=== Section Start ===

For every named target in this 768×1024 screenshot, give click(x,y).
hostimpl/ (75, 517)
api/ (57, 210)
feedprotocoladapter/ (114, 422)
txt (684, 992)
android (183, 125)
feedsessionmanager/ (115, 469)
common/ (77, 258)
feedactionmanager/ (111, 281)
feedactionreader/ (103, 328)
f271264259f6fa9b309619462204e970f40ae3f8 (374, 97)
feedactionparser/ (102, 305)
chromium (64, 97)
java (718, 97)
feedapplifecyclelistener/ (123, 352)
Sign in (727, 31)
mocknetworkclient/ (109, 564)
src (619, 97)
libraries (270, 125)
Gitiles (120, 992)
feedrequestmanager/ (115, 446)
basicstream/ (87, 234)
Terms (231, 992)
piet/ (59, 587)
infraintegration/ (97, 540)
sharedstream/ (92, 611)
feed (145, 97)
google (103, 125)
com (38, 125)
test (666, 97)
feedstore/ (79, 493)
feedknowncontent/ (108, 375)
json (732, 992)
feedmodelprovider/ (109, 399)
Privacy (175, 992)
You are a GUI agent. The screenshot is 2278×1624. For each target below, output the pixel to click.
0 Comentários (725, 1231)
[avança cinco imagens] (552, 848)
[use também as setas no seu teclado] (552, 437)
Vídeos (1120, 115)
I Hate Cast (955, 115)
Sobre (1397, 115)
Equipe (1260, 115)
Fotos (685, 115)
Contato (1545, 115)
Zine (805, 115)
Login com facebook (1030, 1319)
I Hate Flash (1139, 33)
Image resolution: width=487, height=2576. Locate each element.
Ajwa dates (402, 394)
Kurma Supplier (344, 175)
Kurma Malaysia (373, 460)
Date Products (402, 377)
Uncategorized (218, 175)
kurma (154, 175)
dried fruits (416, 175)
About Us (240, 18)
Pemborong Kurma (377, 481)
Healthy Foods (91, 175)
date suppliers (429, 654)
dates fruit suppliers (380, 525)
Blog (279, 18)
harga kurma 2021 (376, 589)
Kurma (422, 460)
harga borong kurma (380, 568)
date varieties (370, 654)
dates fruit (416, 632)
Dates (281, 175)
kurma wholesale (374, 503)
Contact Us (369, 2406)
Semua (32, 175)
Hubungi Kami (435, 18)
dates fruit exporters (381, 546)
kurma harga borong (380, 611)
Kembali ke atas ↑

=== Section End ===

Within the material above, copy exactly the lines from the line that holds "txt (684, 992)" up to and including the line that holds "Terms (231, 992)".

txt (684, 992)
android (183, 125)
feedsessionmanager/ (115, 469)
common/ (77, 258)
feedactionmanager/ (111, 281)
feedactionreader/ (103, 328)
f271264259f6fa9b309619462204e970f40ae3f8 (374, 97)
feedactionparser/ (102, 305)
chromium (64, 97)
java (718, 97)
feedapplifecyclelistener/ (123, 352)
Sign in (727, 31)
mocknetworkclient/ (109, 564)
src (619, 97)
libraries (270, 125)
Gitiles (120, 992)
feedrequestmanager/ (115, 446)
basicstream/ (87, 234)
Terms (231, 992)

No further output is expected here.